Wireless IoT sensors can automate monitoring procedures
With wireless temperature sensors in place, restaurant staffers no longer need to pull their focus away from their primary tasks to check thermostats and record the results. All the data the sensors collect is sent wirelessly to the system bridge, where it’s stored, analyzed and presented in easy-to-check visual formats.
For example, here’s a Swift Sensors dashboard readout from a prep area over a four-hour period.
These charts show managers at a glance when areas are out of temperature compliance, by how much and for how long.

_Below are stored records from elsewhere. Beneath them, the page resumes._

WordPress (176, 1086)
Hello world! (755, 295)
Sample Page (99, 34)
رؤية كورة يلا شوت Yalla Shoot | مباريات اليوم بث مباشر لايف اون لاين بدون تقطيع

A remote temperature monitoring system can enable timely corrective actions
By setting up threshold alerts, managers can deal right away with acute problems—like a cooler door that’s been left open.
Over time, the data can also help managers identify and address chronic temperature control problems that may be related to poor equipment performance. For example, a cooler that consistently goes out of range on hot, humid nights may need repair or replacement.
Real-time sensor data allows for real-time verification procedures
Coolers aren’t the only application for wireless temperature sensors in kitchens and food production areas. With a sensor at each critical control point in the workspace, managers can see real-time conditions across the entire operation from their desktop, tablet or phone without having to make the rounds and check each cooler and station.
Wireless sensor data is stored for accurate, ready-to-access documentation.
With a wireless sensor network, recordkeeping is fully automated and historical data is easy to access.
This not only saves time; it can help demonstrate compliance during safety inspections and internal reviews.
It doesn’t take long to set up this kind of automated sensor network, which is an important consideration in busy commercial kitchens. Wireless IoT sensors can be deployed in a matter of minutes, without any need for technicians to run cable or interfere with back of the house operations.
As soon as the sensors are in place and connected to the bridge, your facility can follow HACCP best practices more closely, more comprehensively and automatically.